Well the size of A is dynamic. It keeps changing. Let’s — Okay, the question
is for any given instruction, any given instruction will be in
the active list at some point. How long, for how many cycles
will an instruction stay in the active list?>>For our model, four.>>It depends — Yeah, for the
latency of that instruction. So the time that an
instruction stays in the active list is dependent on the latency of
that instruction. So for an upper bound,
an instruction will stay for a number of cycles
that is less than or equal to the maximum latency. And the maximum latency
is a constant. So this means that this
checking will be performed O of maximum latency times V.>>Which is still V.>>Yeah, exactly,
which is still O of V. So let’s put the aggregate
here then for this, let’s put the aggregate
which is V log V. So we are putting the
aggregate, number of executions.

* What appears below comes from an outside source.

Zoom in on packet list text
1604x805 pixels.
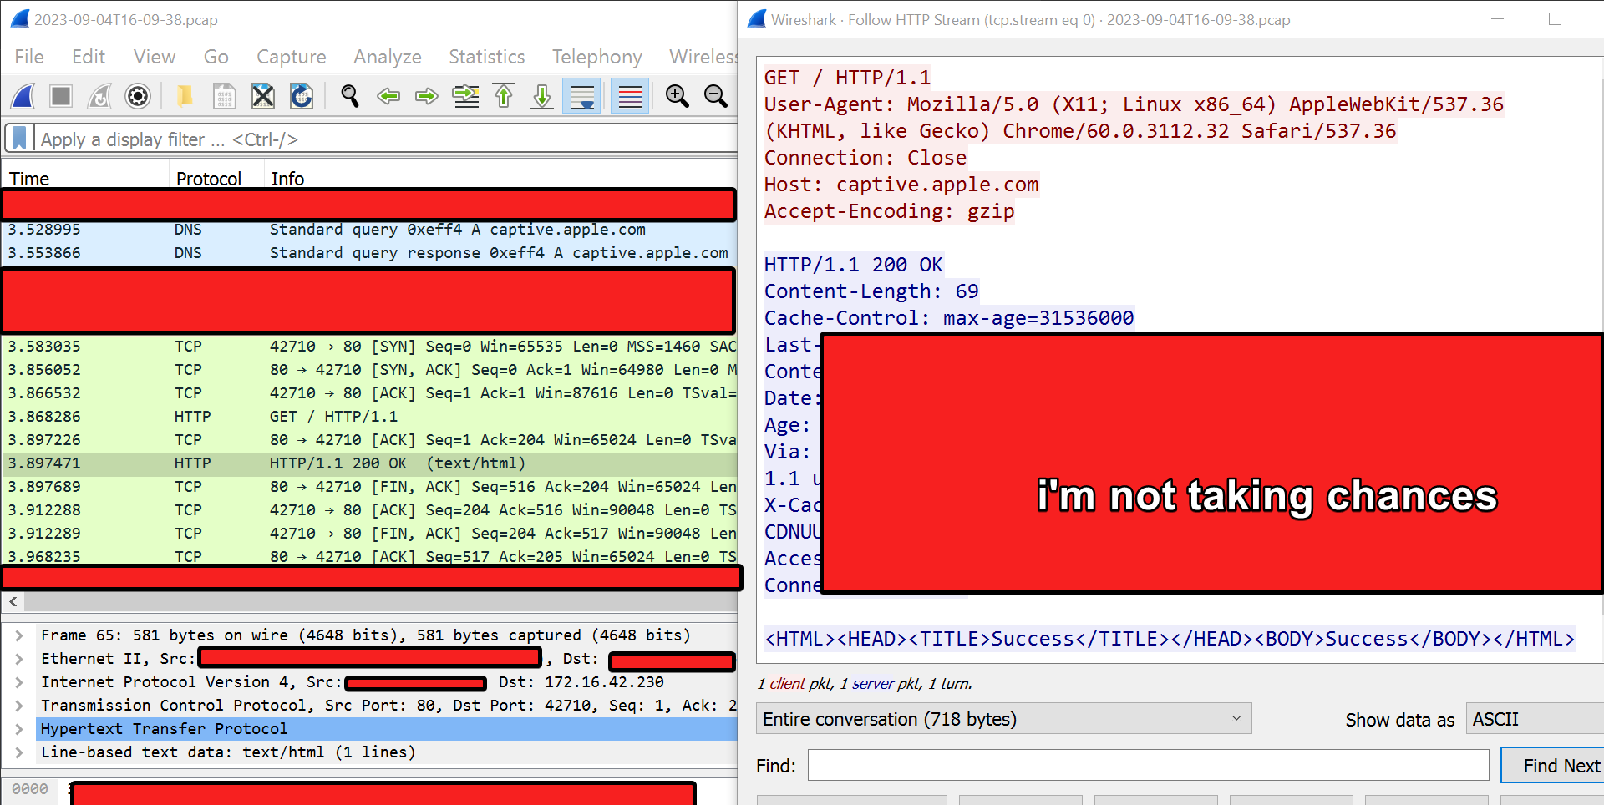(x=677, y=97)
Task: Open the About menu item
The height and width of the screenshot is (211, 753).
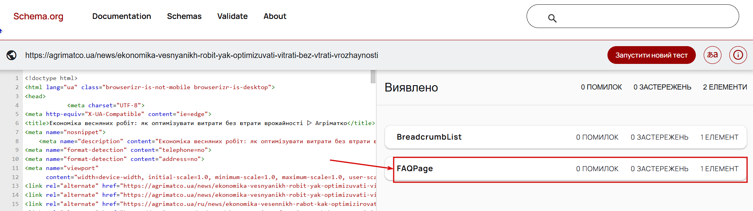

Aggregate means the number of times it’s executed
throughout the entire algorithm. Okay, now for each successor S
of V, now this particular line, for each successor going
through the successors, how many times will
this get executed? What is this dependent on? So throughout the
entire algorithm, how many times will this get
executed, this particular line?>>Every time something gets
removed from the active list.>>Okay, well not –>>Dynamic.>>Well, when we remove
it, when we remove it, we go through all successors. So for E, we go through this. For D — So how many times
will this line get executed?>>However many elements
are in the adjacency list.>>Yeah, exactly, which
is the number of edges. This is the number of
edges in the graph. This is E, the number
of edges in the graph. So this is going to be O of E. Okay? Alright. So this is E. But if
this is depth count equals zero, when depth count becomes
zero, we will add it to the, we will add it to
the ready list. Right? Now how many times
will this get executed? So this is going to
get executed E times. But the addition
to the ready list, how many times will this get
executed for each instruction?>>Just once.>>Once. An instruction
becomes ready once. So this is going to be — What’s the aggregate
running time for this line?>>V log V.>>Yeah, V log V, exactly. So this is going to be V log V. So then what would be
the overall running time? So obviously, we can ignore the
Vs. We have lots of Vs log Vs. But are these Vs log Vs that
we have, are they additive? Should we add them
or multiply them? Yeah, so this V log V — Is
this V log V within this V log V or should we add it to it?>>Add.>>It’s add.>>So in fact the
relation between the Vs log Vs is additive. And when you add a V
log V to a V log V, an asymptotic notation gives
you a V log V. Asymptotically, this is V log V. So the Vs log
Vs will give you one V log V, but you still have an E.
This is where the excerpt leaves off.